■ PAGE EXTRACT ■
'''

KFENCE (Kernel Electric Fence)
Low-overhead sampling-based heap bug detection for production kernels
What Is KFENCE?
KFENCE is a lightweight memory error detector that catches heap out-of-bounds accesses, use-after-free bugs, and invalid-free errors in the kernel. Unlike full-blown sanitizers that instrument every memory access, KFENCE uses a sampling-based approach: it only protects a small fraction of allocations at any time, relying on statistical probability to catch bugs over hours or days of uptime.
The key insight is that bugs occurring frequently in production will eventually hit a KFENCE-protected allocation, given enough time. The fraction of protected allocations depends on the system's allocation rate relative to the sampling interval. This makes KFENCE practical for always-on deployment where KASAN would be prohibitively expensive.

'''

■ DATASET CONTENT ■
'''

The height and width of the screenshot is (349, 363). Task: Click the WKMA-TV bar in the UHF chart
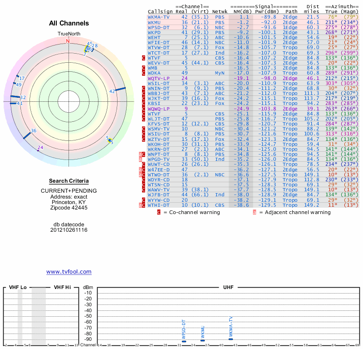click(231, 339)
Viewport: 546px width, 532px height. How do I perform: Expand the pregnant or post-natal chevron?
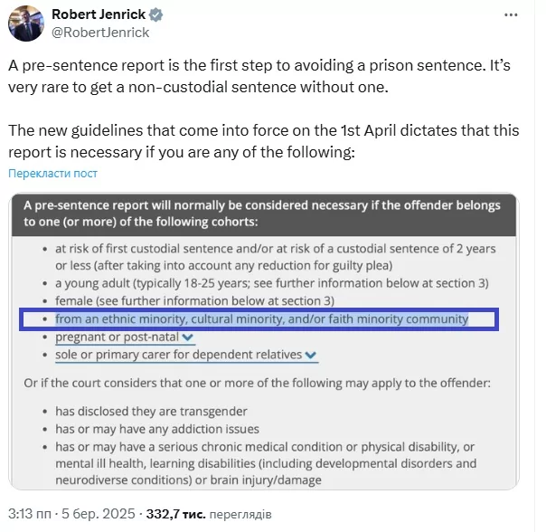188,337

'''

■ GOAL ■
Decide whether each statement agrees with the KFENCE text above, answering yes or no and quoting the text's deciding words: (a) KFENCE instruments every memory access; (b) KFENCE catches use-after-free bugs in the kernel; (c) the fraction of protected allocations is the same on every system.

■ SOLVED PROBLEM ■
(a) No: "Unlike full-blown sanitizers that instrument every memory access, KFENCE uses a sampling-based approach"
(b) Yes: "catches heap out-of-bounds accesses, use-after-free bugs, and invalid-free errors in the kernel"
(c) No: "The fraction of protected allocations depends on the system's allocation rate relative to the sampling interval."